The serpent smiled and said, “Do let me in:
Once in your thought I’ll get under your skin!
We can be good friends, just trust what I say –
You’re free to choose: Let me show you the way.
Simply just listen: temptation’s no trick:
In less than a second my nice thought will stick!
All you need do is just talk here with me,
I’ll tell you the truth about every tree.
I know what you want, – to be like a god,
To be much more than just raised from the sod.
The God that you love has sold you quite short;
You need to know evil to win my support.
Just disobey Him, – the apple do eat:
You will find it delicious, – an absolute treat!
The both of you will become very wise,
Strange just one mouthful will open your eyes!”

I spared him a thought, what he said seemed true:
It took just the one for his lies to pour through.

That little word “Just”, – temptation’s best friend.
Don’t be fooled!
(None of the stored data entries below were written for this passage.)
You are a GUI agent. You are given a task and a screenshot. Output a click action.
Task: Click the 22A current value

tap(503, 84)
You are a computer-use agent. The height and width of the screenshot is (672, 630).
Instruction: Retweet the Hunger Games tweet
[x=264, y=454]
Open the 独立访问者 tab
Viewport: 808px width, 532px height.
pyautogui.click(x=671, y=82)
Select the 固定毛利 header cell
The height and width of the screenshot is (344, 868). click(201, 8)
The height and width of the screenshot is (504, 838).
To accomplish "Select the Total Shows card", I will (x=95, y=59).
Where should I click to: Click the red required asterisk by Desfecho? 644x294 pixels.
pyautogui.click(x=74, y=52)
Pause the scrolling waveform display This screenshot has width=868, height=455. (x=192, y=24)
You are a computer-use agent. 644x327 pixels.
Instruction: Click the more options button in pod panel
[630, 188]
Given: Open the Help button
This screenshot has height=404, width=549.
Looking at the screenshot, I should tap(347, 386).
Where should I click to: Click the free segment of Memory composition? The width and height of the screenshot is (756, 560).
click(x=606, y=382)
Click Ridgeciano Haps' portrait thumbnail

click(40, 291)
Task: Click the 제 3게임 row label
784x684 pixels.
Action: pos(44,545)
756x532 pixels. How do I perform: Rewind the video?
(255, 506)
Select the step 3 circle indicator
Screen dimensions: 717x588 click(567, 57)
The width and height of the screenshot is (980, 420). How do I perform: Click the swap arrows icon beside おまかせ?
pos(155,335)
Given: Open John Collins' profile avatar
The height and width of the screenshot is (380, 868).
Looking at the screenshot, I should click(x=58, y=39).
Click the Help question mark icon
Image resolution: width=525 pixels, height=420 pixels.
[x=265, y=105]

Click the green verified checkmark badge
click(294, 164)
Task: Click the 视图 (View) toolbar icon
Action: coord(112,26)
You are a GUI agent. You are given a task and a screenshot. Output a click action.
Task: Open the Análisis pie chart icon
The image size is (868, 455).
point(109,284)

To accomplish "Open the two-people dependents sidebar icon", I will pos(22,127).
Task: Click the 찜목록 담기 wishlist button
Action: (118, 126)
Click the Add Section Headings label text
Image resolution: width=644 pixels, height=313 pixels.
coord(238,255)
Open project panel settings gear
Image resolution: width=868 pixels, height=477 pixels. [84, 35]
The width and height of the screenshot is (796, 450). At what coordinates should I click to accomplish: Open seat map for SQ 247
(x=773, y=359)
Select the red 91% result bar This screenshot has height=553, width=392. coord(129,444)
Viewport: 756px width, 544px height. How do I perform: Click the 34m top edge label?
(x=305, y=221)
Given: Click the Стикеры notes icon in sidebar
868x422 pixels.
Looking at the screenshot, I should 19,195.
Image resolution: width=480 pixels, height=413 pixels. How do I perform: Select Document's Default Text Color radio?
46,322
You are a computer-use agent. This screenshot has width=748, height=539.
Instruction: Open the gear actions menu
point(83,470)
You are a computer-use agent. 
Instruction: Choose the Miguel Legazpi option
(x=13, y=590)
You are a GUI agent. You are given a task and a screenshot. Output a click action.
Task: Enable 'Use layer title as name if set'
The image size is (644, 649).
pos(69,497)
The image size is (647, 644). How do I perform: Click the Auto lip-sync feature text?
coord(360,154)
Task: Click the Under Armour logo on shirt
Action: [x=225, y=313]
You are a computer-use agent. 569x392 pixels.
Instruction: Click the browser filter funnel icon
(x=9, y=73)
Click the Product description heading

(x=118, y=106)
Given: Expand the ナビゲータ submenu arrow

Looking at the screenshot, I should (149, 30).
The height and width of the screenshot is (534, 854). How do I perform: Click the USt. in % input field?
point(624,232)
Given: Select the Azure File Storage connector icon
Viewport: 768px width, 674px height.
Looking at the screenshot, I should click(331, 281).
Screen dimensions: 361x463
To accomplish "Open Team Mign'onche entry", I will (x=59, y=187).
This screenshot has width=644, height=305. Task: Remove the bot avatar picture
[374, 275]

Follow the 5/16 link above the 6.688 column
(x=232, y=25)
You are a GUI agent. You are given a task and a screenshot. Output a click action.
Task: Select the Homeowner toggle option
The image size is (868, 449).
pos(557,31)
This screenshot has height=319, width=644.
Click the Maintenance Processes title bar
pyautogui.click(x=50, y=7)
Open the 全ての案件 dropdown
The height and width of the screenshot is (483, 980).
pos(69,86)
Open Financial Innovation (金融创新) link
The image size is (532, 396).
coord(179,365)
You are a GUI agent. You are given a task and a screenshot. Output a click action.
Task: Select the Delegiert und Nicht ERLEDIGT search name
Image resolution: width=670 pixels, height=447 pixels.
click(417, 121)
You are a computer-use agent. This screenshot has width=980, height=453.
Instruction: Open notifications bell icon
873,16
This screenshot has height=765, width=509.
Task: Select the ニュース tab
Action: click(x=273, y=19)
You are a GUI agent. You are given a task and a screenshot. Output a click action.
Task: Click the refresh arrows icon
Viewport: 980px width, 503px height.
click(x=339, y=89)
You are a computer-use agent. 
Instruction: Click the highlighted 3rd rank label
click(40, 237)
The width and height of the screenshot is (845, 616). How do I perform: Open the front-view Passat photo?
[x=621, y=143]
Don’t listen. Don’t dare descend!
Suggesting that sin is easy to do
Just makes an assumption error is true!
The Eve dream is false, for how can we fall
When our God is infinite, All-in-all.
We can’t be tempted, – don’t let error win:
The answer so simple. Don’t be took in!

God made us perfect, wake up from Eve’s dream!
In infinite Love there is no weak seam.
At one with the Father no one can fall.
There is nothing can tempt; God’s Love is ALL.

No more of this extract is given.